UnoTv

En un laboratorio del norte de Pekín, un hombre posee quizás el esperado antídoto. Vestido con una bata blanca, exhibe una de las primeras vacunas experimentales contra el coronavirus.
Sinovac Biotech es uno de los cuatro laboratorios chinos autorizados a emprender ensayos clínicos. Aunque su vacuna aún no se ha probado, el grupo privado dice que está listo para producir 100 millones de dosis al año para combatir el virus, aparecido en China a finales de 2019.
En 2009, adelantó a sus competidores y se convirtió en el primero en el mundo en sacar al mercado una vacuna contra la gripe porcina H1N1.
En sus instalaciones de Changping, en la gran periferia de la capital, técnicos de laboratorio controlan la calidad de la vacuna experimental, a base de patógenos inertes, producida ya en miles de ejemplares. Y ya tiene incluso nombre: “Coronavac”.
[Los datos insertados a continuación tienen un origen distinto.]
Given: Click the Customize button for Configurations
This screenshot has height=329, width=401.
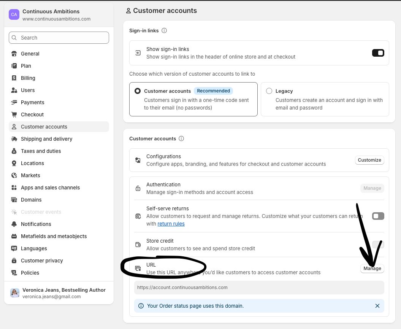Looking at the screenshot, I should click(x=369, y=160).
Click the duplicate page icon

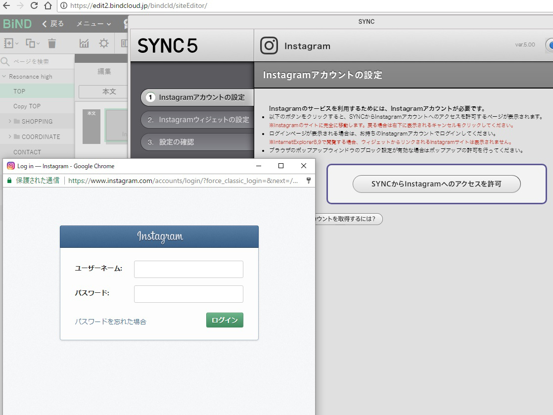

Vacuna contra COVID-19 fue probada en monos

Si bien el tratamiento está aún lejos de una homologación, el fabricante debe demostrar que es capaz de producir a gran escala y someter lotes al control de las autoridades. De ahí el lanzamiento de la producción incluso antes de acabar los ensayos clínicos.

En mitad de la carrera mundial por encontrar el ansiado antídoto, menos de una decena de laboratorios iniciaron por ahora ensayos en el ser humano, según la Escuela de Higiene y Medicina Tropical de Londres.

Pero el laboratorio fundado en 2001 no se pronunciará sobre la fecha en la que posiblemente se comercialice su inyección de medio mililitro.

Según la Organización Mundial de la Salud (OMS), la producción de una vacuna puede tomar entre 12 y 18 meses.